Internationale Bergführer hat ein Team auf dem Berg und bestätigte, dass die Ursache der Lawine ein Serac-Sturz mit einem Durchmesser von 600-700 Metern war. „Der Leiter von IMG Manaslu, Mike Hamill, berichtet, dass gegen 4:30 Uhr (Ortszeit) ein Serac gefallen ist, der eine Rutsche auslöste, die Lager 3 traf. Das IMG-Team ist in Lager 2 und sie sind alle gesund und munter. Mike und mehrere andere Guides antworten jetzt auf Camp 3, um zu helfen.
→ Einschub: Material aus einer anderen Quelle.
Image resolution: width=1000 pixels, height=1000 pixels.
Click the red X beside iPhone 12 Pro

Wir warten auf weitere Informationen.“

Plake war mit Costa in einem Zelt, als die Lawine einschlug, und schickte dieser Bericht an EpicTV :

Es war 4:45 Uhr und ich war mit meiner Stirnlampe in meinem Schlafsack, um meine Andacht zu lesen, als wir ein Gebrüll hörten. Greg sah mich an und sagte: „Das war ein heftiger Windstoß“, dann eine Sekunde später: „Nein, das war eine Lawine.“ Dann hat es uns erwischt. Ich wurde 300 Meter über einen Serac und den Berg hinuntergefegt und kam immer noch im Schlafsack, noch im Zelt, immer noch mit eingeschalteter Stirnlampe, zum Stehen.
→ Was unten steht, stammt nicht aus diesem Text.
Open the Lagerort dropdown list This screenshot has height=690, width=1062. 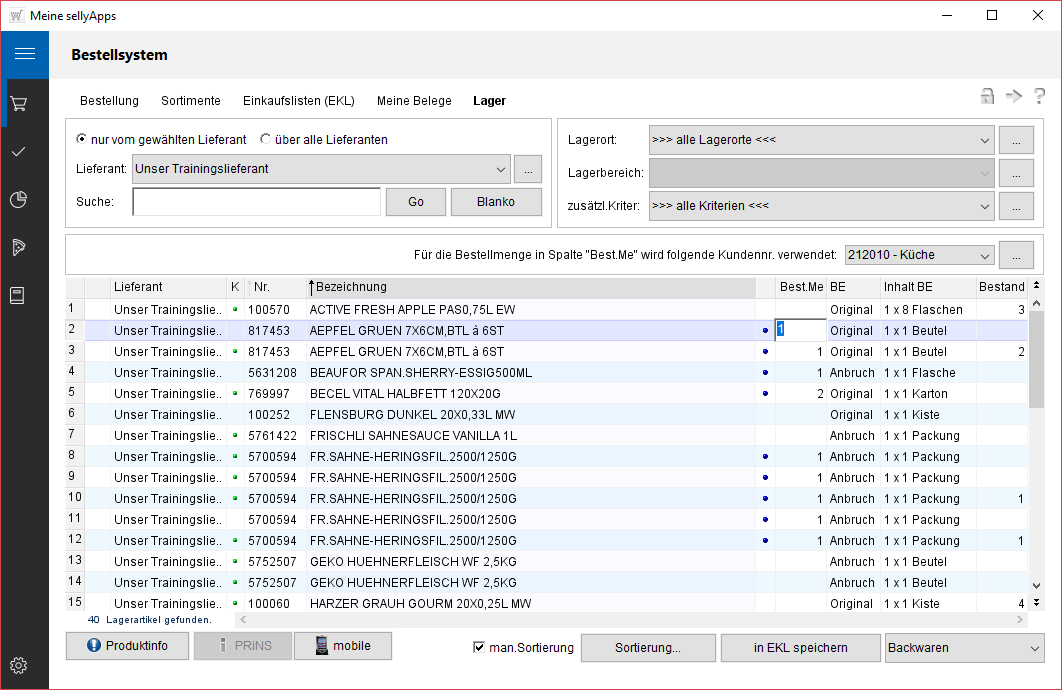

Bergsteiger aus Lager 2, darunter das Dynafit-Team von Greg Hill und Hamill von IMG, eilten nach Lager 3, um sich den Überlebenden bei einer hektischen Suche nach den Verschütteten anzuschließen.
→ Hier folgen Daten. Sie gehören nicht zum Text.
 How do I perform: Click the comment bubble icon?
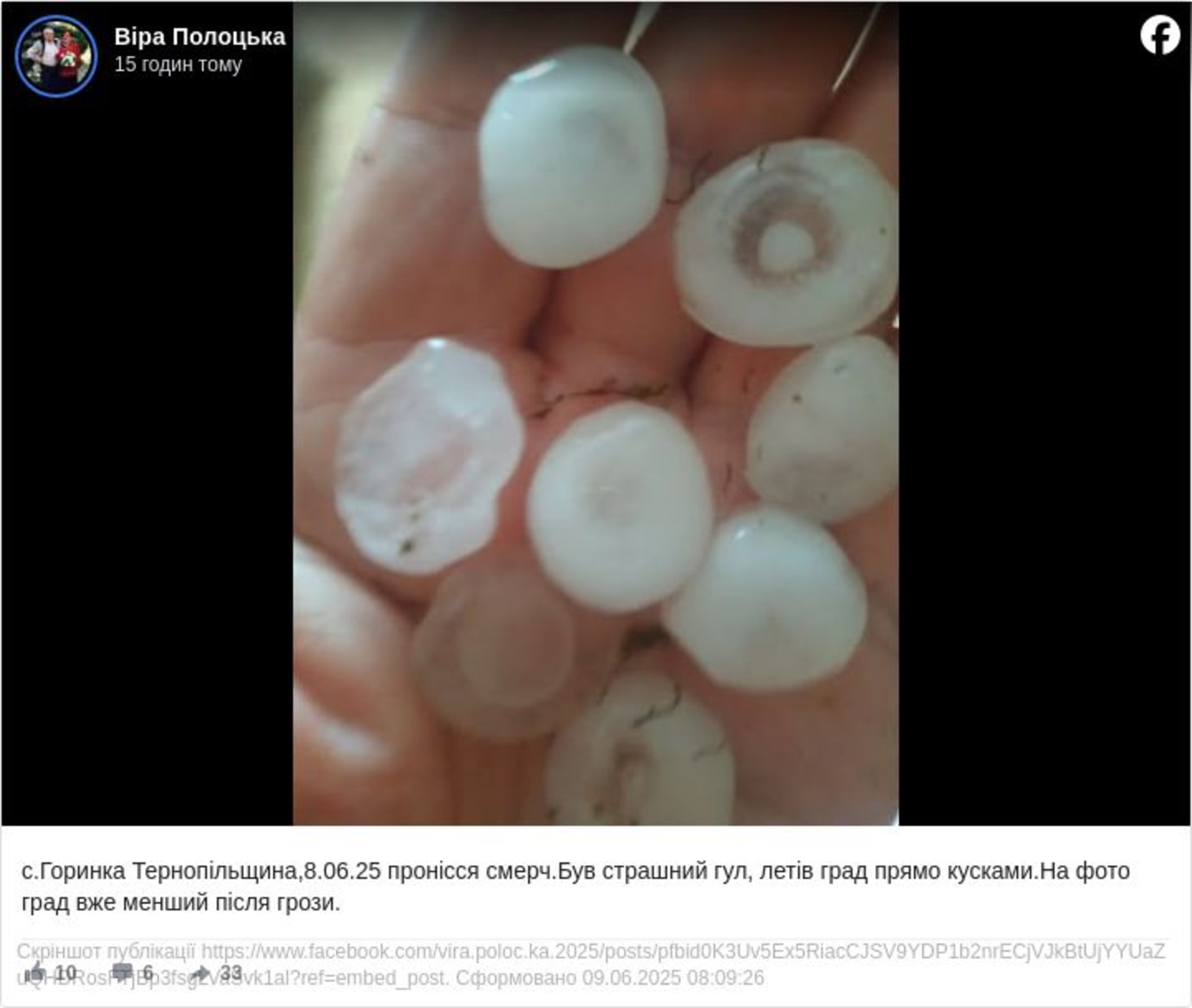tap(121, 973)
Garrett Madison, ein Führer mit Alpine Besteigungen International , sagte Draußen : 'Wir haben insgesamt 11 Verstorbene oder Vermisste gezählt (AKTUALISIEREN:Bis Dienstag um 9 Uhr wurden nur 9 tot bestätigt). Wir konnten den französischen und deutschen Überlebenden helfen, denen es teilweise ziemlich schlecht ging. Wir machten einen Hubschrauberlandeplatz und koordinierten eine Rettung und evakuierten ungefähr 15 Leute und ein paar Leichen. Eine Menge Ausrüstung und ein paar Leichen sind noch da oben, als die Wolken sich mittags bewegten.“



Diese Wolken führten dazu, dass die Suche vorübergehend unterbrochen wurde, aber die Bemühungen wurden heute Morgen fortgesetzt. Die Berichte darüber, wer gestorben ist und wer noch vermisst wird, sind widersprüchlich, aber die Beamten geben die Namen der Toten nicht bekannt, bis alle Familien benachrichtigt wurden.

Das Team von Plake, Lécluse und Costa versuchte, als erstes den 26.759 Fuß langen Manaslu ohne zusätzlichen Sauerstoff zu befahren. Hills Team hatte das Skifahren auf dem 26.906 Fuß hohen Cho Oyu (dem sechsthöchsten der Welt) im Visier, konzentrierte sich jedoch wie viele andere Teams wieder auf Manaslu, als die chinesische Regierung den Zugang zu Cho Oyu für alle Ausländer sperrte. Daher war es auf Manaslu eine geschäftigere Herbstsaison als normal, was zweifellos zur Fristigkeit dieser besonderen Lawine beigetragen hat.